GDB can do four main kinds of things (plus other things in support of these) to help you catch bugs in the act:
- Start your program, specifying anything that might affect its behavior.
- Make your program stop on specified conditions.
- Examine what has happened, when your program has stopped.
- Change things in your program, so you can experiment with correcting the effects of one bug and go on to learn about another.
More details in the on line documentation, using the "man gdb" command.
To use this debugger, you should compile your code with one of the gnu compilers and the debugging command-line options described above, then you run your executable inside the "gdb" environment:
> module load gnu
> gfortran -O0 -g -Wall -fbounds-check -o myexec myprog.f90
> gdb ./myexec
VALGRIND
Valgrind is a framework for building dynamic analysis tools. There are Valgrind tools that can automatically detect many memory management and threading bugs, and profile your programs in detail. The Valgrind distribution currently includes six production-quality tools: a memory error detector, two thread error detectors, a cache and branch-prediction profiler, a call-graph generating cache profiler, and a heap profiler.
Valgrind is Open Source / Free Software, and is freely available under the GNU General Public License, version 2.
To analyse a serial application:
- Load Valgrind module --> module load valgrind
- Load module for the compiler and compile your code with the compiler you prefer (Use -O0 -g flags)
- Run the executable under Valgrind.
If you normally run your program like this:
myprog arg1 arg2
Use this command line:
valgrind (valgrind-options) myprog arg1 arg2
Memcheck is the default tool. You can add the --leak-ceck option that turns on the detailed memory leak detector. Your program will run much slower than normal, and use a lot more memory. Memcheck will issue messages about memory errors and leaks that it detects.
- Load Valgrind module --> module load valgrind
- Load modules for compiler and openmpi libraries (at present only available for intel and gnu)
- Compile your code with the "-O0 -g" flags both at compiling and linking time
- Run the executable under Valgrind (both in interactive than in bacth mode)
mpirun -np 4 valgrind (valgrind-options) myprog arg1 arg2
Core file analysis
In order to understand what problem was affecting you code, you can also try a "Core file" analysis. Since core files are usually quite large, be sure to work in the /scratch area.

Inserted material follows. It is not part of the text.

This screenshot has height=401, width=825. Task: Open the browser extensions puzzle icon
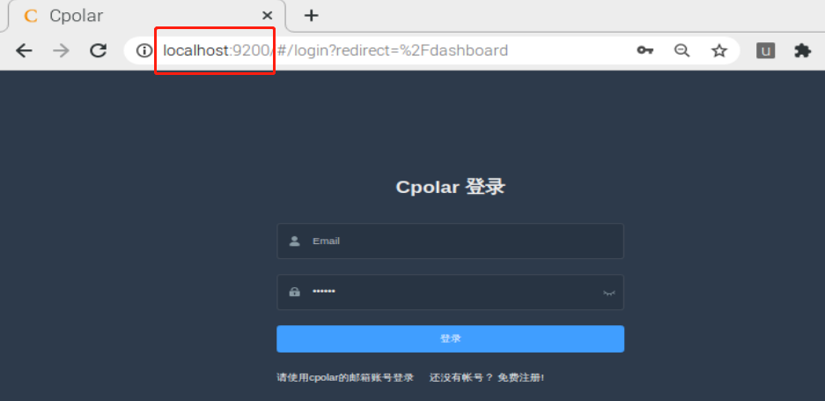802,50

There are several steps to follow:
- Increase the limit for possible core dumping
> ulimit -c unlimited (bash) > limit coredumpsize unlimited (csh/tcsh)
- If you are using Intel compilers, set to TRUE the decfort_dump_flag environment variable
> export decfort_dump_flag=TRUE (bash) > setenv decfort_dump_flag TRUE (csh/tcsh)
- Compile your code with the debug flags described above.
- Run your code and create the core file.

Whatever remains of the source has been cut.